Exercise goal: Work through the entries below and show every line in which "height" is found.

--

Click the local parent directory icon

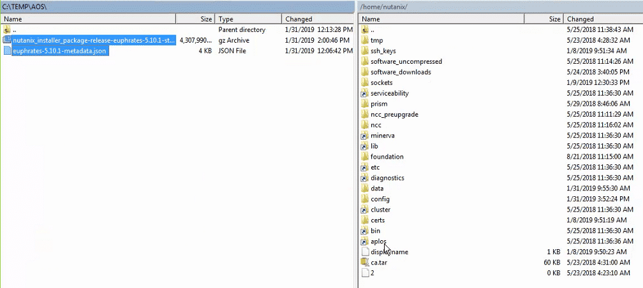[7, 30]
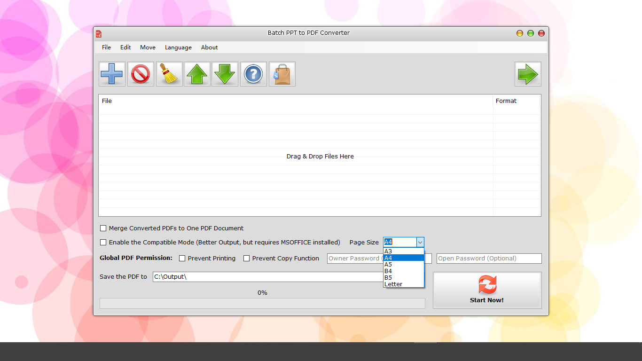Click the broom Clear list icon
The image size is (642, 361).
169,74
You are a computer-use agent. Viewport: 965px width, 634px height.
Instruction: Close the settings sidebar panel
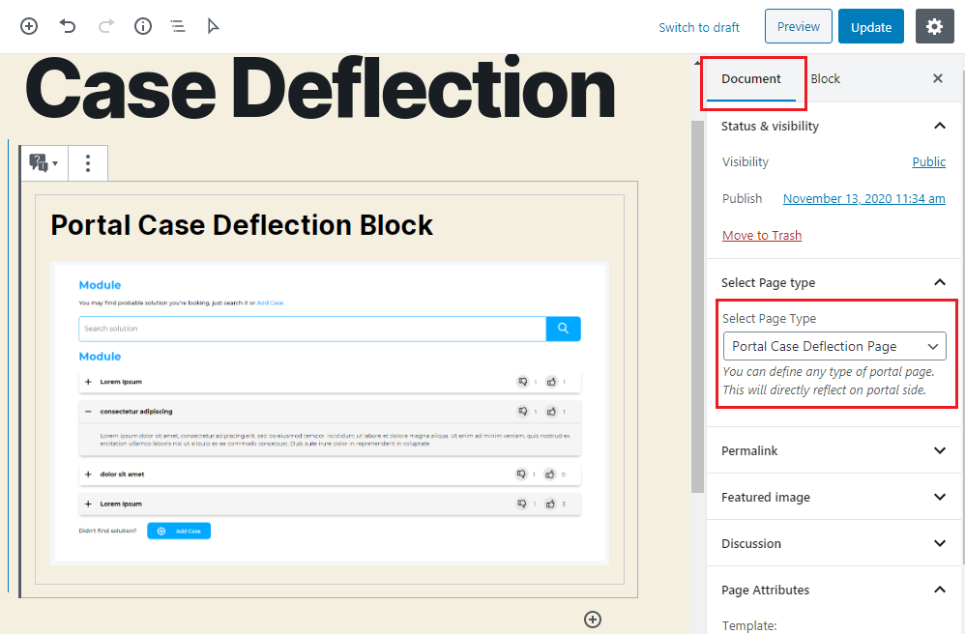click(937, 79)
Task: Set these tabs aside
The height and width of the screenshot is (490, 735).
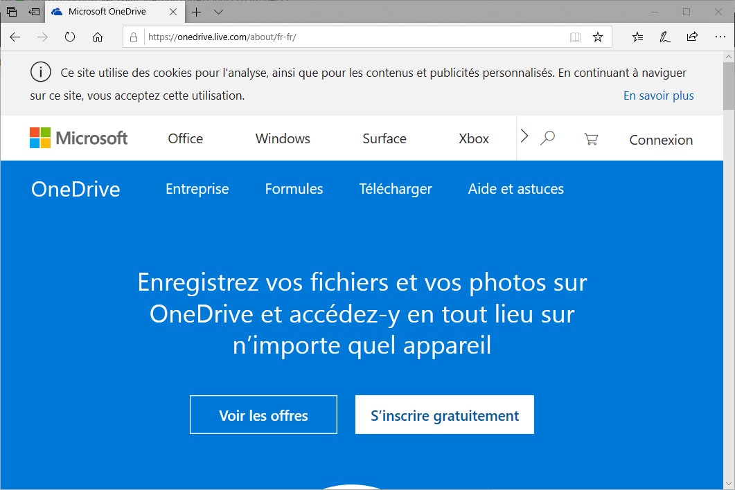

--

Result of the task:
You are a computer-use agent. Viewport: 965px width, 634px height.
The height and width of the screenshot is (490, 735).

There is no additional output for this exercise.